Passage to read:
====

How to make good use of the market fall! - The 5 Minute WrapUp by Equitymaster
Investing in India - 5 Minute WrapUp by Equitymaster

How to make good use of the market fall! 

A  A  A
In this issue:
» WPI at zero! Will the RBI cut rates?
» IIP is not a worry for India alone
» Jim Rogers thinks currency wars have already begun!
» ....and more!

The Indian markets have retreated from their life highs recently. As we write this, the BSE Sensex is down 350 points today. This correction has brought with it the usual market noise. Is the rally over? Will the Sensex fall below 25,000? Is it only due to global factors or is the Modi magic wearing off? Our long time readers will be aware that we have heard these types of questions many times before. And they do not make us lose our sleep. We had warned that the rally was driven largely due to FII sentiment and not a big change in fundamentals. So this correction has not come as a surprise.

====

Source data:
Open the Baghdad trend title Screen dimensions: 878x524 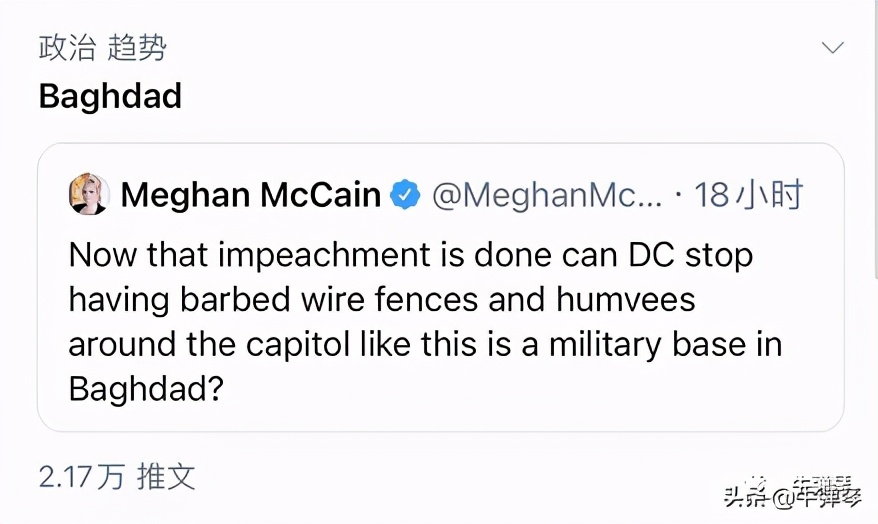point(110,97)
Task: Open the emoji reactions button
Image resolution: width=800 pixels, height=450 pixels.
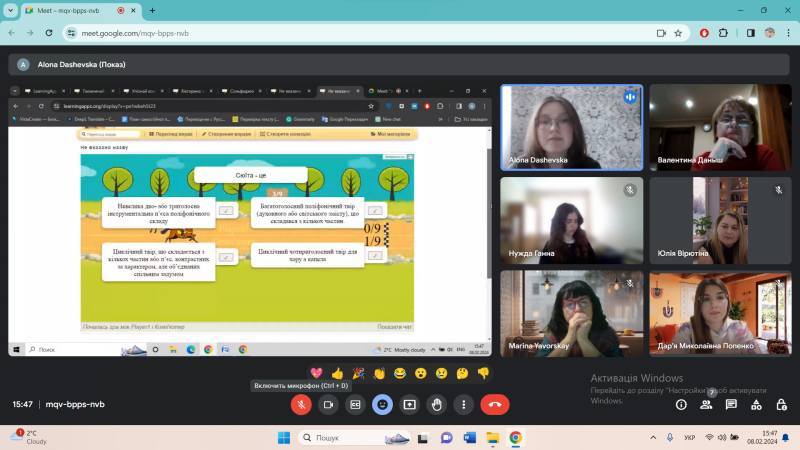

====

Problems:
a) In the Equitymaster commentary on the market fall, what do the writers say had largely driven the rally?
b) Extend the Equitymaster commentary on the market fall with new text that begins after its final sentence.

Expected outputs:
a) FII sentiment, not a big change in fundamentals.

b)
While the reason for the fall does not concern us too much; we are interested in making good use of it! True to Warren Buffett's investing style, we believe in being greedy when others are fearful. After all, the best time to buy high quality stocks is when they are marked down. But what should we buy in this market? If markets were truly pessimistic, we should expect to find many stocks trading cheap, especially mid and small caps. However, this is not the case today.

A good way of gauging market sentiment is to compare the valuations of midcap and largecap stocks. Normally, the price/earnings (P/E) ratio of midcaps should be lower than that of largecaps but a study by the Economic Times found the opposite to be true. A sample of 300 midcaps was found to have a P/E of 37.3 while the top 100 largecaps had a P/E of 19.4. This gap in valuations is the largest in the last few years.

This tells us two things about midcap stocks. First, the earnings (E) are under a lot of pressure. Over the last few years, very few midcaps have managed to come through the economic downturn in fine shape. Sluggish topline growth, high interest costs, low capacity utillisation and poor pricing power resulted in a lot of stress on profits. This situation has not changed too much.

Second, the price (P) still remains high, despite the recent correction. This is because the markets are factoring in a sharp economic recovery. Many so called 'experts' believe that the worst affected mid and small caps will provide the best returns when the economy booms. Needless to say, we do not subscribe to this view.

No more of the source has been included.